**TEXT:**
════════════════

Calculating distances between points using shared memory

I'm trying to calculate the distance (metric weighted) between all points. To get a speed up, I am doing this on a GPU and through CUDA and numba since I think it's more readable and easier to use.

I have two 1d arrays of 1d points and want to calculate the distance between all points in the same array and the distance between all points between both arrays. I've written two CUDA kernels, one just using global memory, which I have verified gives the correct answer using CPU code. This is it.

@cuda.jit
def gpuSameSample(A,arrSum):
    tx = cuda.blockDim.x*cuda.blockIdx.x + cuda.threadIdx.x
    temp = A[tx]
    tempSum = 0.0
    for i in range(tx+1,A.size):
        distance = (temp - A[i])**2
        tempSum +=  math.exp(-distance/sigma**2)
    arrSum[tx] = tempSum

I am now trying to optimize this further by using shared memory. This is what I have so far.

@cuda.jit
def gpuSharedSameSample(A,arrSum):
    #my block size is equal to 32                                                                                                                                                                           
    sA = cuda.shared.array(shape=(tpb),dtype=float32)
    bpg = cuda.gridDim.x
    tx = cuda.threadIdx.x + cuda.blockIdx.x *cuda.blockDim.x
    count = len(A)

════════════════

**REQUIREMENT A:** Which lines of the rows contain the string "pixels"? Pick out each of them in full.
The post and the rows are unrelated to each other.

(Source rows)
════════════════

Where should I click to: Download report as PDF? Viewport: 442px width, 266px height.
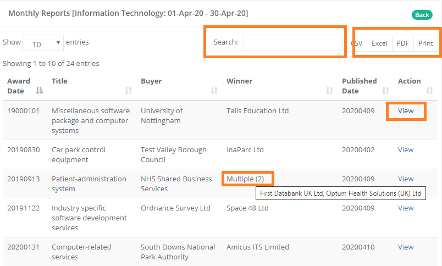click(x=403, y=43)
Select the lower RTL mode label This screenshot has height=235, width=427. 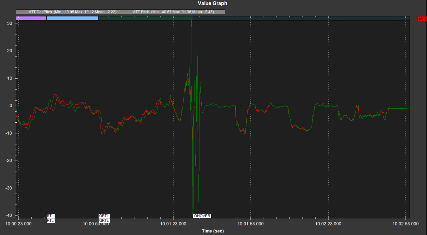(x=50, y=220)
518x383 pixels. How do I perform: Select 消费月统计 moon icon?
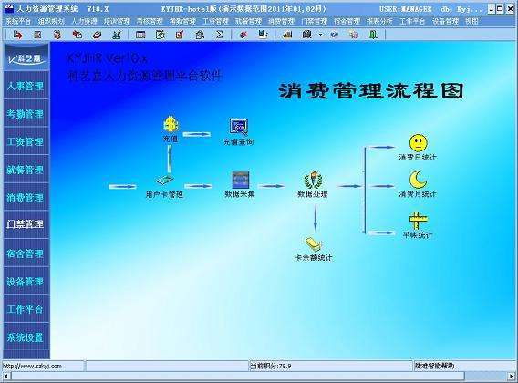(x=418, y=180)
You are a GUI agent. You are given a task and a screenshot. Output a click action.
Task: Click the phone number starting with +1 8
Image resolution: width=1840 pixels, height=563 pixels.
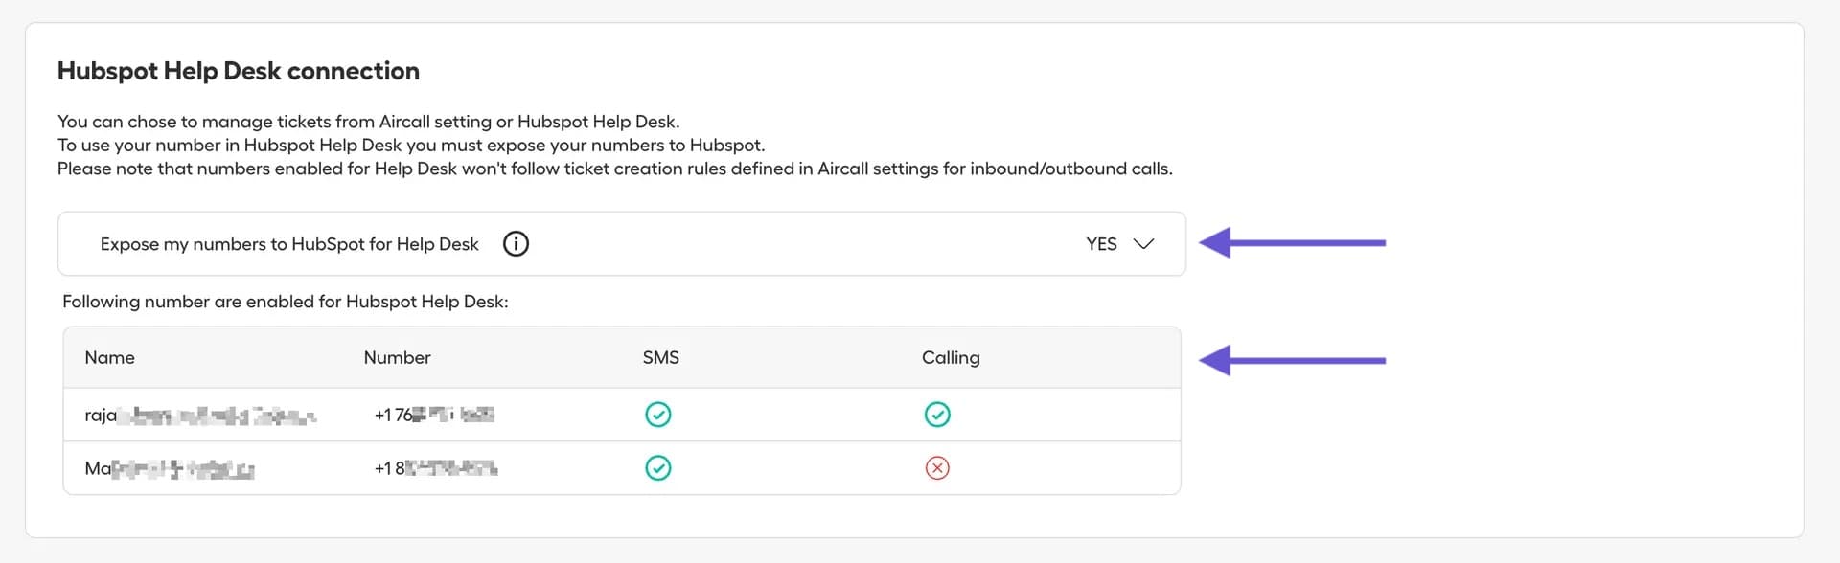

════════════════

**REQUIREMENT B:** Into Spanish, how would you render this sentence from the post: "I am now trying to optimize this further by using shared memory."

**WRITTEN REPLY A:**
518x383 pixels. How do I perform: Select 消费月统计 moon icon?
Image resolution: width=1840 pixels, height=563 pixels.

**WRITTEN REPLY B:** Ahora estoy intentando optimizar esto aún más usando memoria compartida.